There have been many times throughout my life when I have heard women say that they 'just knew' that they were going to have a boy or a girl, that they felt 'close' to their children while they were in utero, and that they even knew things about their kid's personalities before they were born.
Well, I'm here to tell you, I've got nothin'.

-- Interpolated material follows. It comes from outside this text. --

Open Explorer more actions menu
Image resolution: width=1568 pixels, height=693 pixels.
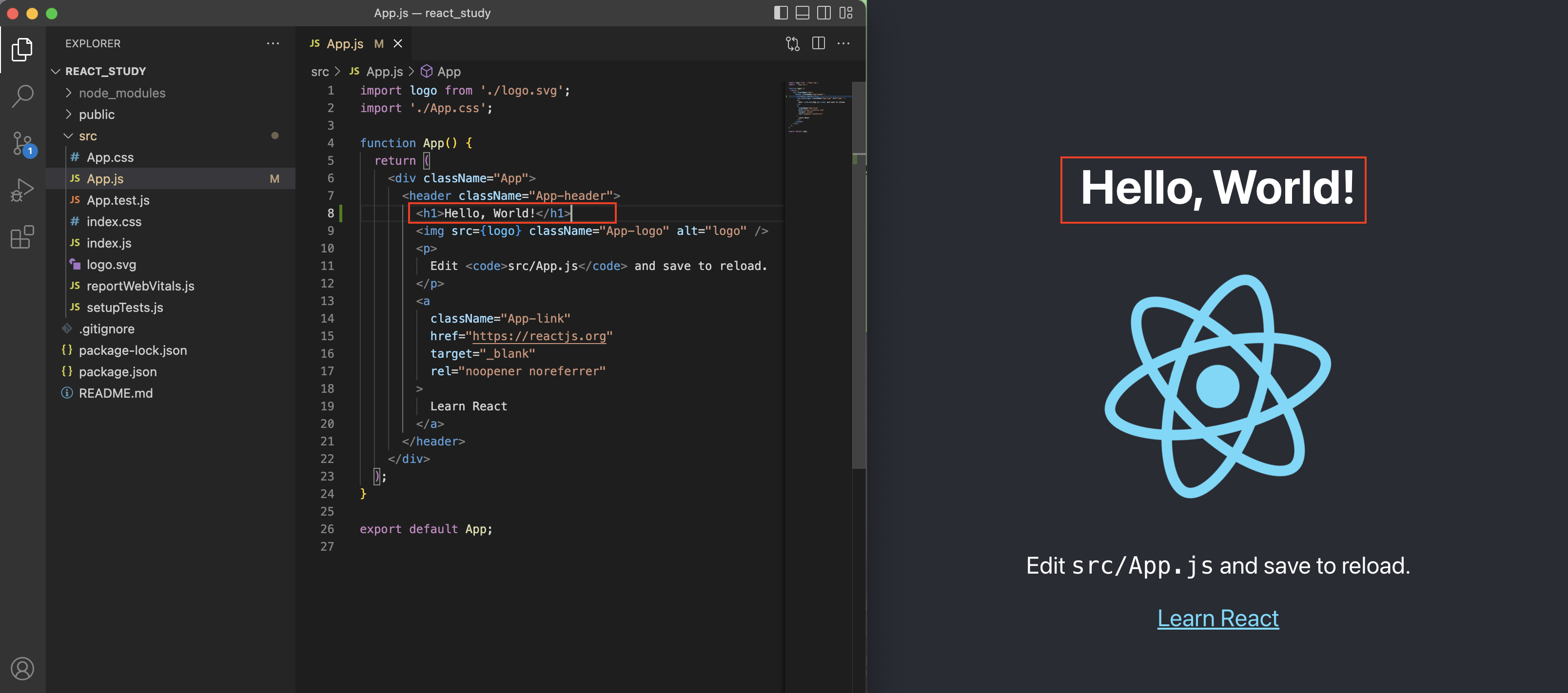click(273, 43)

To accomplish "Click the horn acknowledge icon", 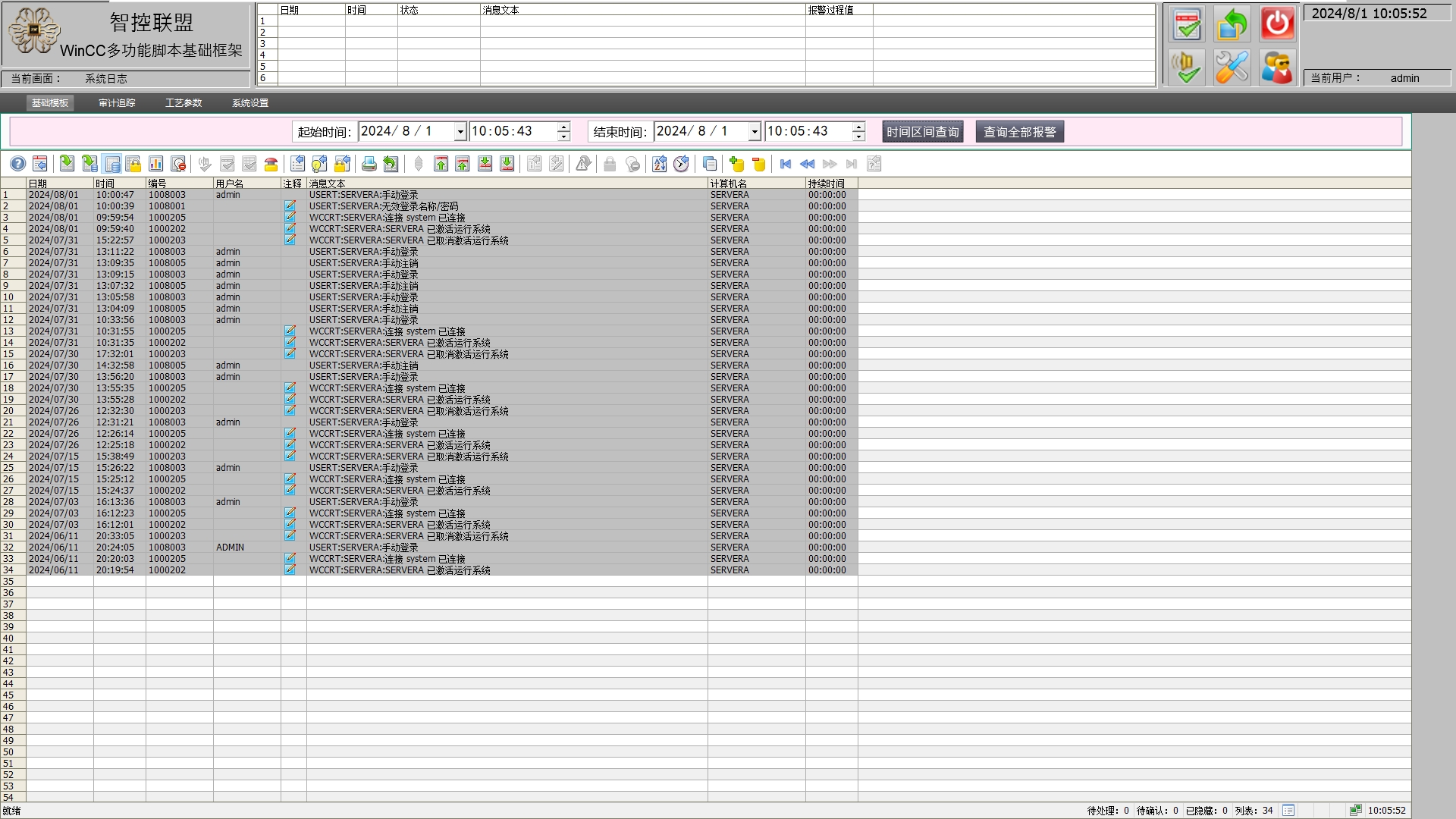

Or do I? I talked to a sister about this, a sister who swears she knew her kids before they were born. I asked her how this was possible. She said it was through journaling. She journaled her thoughts and experiences throughout her pregnancies, and when the kids were born, she was right on the money. She encouraged me to journal throughout my pregnancy as well.
So I gave it a shot.
My first entry was penned a night or two after my grandmother passed away, and I wrote to my unborn babe about that incredible woman. I wrote about the legacy she left behind and the wonderful things she did in her life. I wrote that I thought maybe my grandma was looking after my future kids up there in heaven. And as I wrote, I felt a strong kinship with the women in my family; not only my Grandma Kathleen, but my Grandma Lydia as well, along with their mothers, grandmothers, and their sisters, and my own mother, mother-in-law, sisters and on. I thought of the wonderful women I could teach this little babe of mine about. I thought of our family of women, woven into the fabric of a beautiful quilt.
And as I have dreamed those strange pregnant dreams throughout these past 20 weeks, my baby has always been a girl. This is recorded as well.
But do I know my child? Know she is a girl?
I didn't until today, when I lay there on an exam table, covered with blankets, and watched my little girl wriggle across the TV screen before me.
Yes, it's true. Our little one is no longer a 'one' or an 'it' or a 'Leon'. She is our little girl, and one who will grow into a woman and join the ranks of all those who have gone before.
Did I know it all along without knowing I knew?